=== Begin Enclosure ===

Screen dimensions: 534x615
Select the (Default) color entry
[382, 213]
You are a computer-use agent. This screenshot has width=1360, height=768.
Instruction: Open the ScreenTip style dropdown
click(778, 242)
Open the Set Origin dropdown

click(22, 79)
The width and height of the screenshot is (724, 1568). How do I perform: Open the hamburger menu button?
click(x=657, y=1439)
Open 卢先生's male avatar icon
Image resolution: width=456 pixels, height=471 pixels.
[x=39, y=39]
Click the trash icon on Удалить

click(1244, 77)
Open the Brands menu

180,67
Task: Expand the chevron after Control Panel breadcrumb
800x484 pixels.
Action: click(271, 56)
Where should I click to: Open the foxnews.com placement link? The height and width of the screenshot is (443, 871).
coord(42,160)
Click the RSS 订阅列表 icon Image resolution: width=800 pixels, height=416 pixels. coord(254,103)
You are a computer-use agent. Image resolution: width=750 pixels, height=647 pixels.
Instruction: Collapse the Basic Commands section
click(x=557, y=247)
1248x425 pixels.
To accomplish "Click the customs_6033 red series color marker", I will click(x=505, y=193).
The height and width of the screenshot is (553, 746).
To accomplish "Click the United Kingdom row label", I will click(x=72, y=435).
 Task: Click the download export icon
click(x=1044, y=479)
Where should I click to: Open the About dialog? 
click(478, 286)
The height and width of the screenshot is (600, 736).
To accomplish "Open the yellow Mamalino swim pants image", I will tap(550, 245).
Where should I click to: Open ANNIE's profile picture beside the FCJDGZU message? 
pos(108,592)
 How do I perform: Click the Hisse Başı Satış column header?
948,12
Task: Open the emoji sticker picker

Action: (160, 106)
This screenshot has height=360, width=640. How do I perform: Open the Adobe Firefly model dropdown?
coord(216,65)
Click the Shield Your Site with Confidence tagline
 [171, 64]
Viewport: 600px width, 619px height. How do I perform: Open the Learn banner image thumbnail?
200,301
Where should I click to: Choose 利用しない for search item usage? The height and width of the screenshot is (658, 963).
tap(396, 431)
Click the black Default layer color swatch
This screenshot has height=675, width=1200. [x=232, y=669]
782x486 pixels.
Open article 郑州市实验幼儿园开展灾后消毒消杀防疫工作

=== End Enclosure ===

Aim of the task:
Count every line of the material above that holds the string "will", then state only the total.

Response below:
3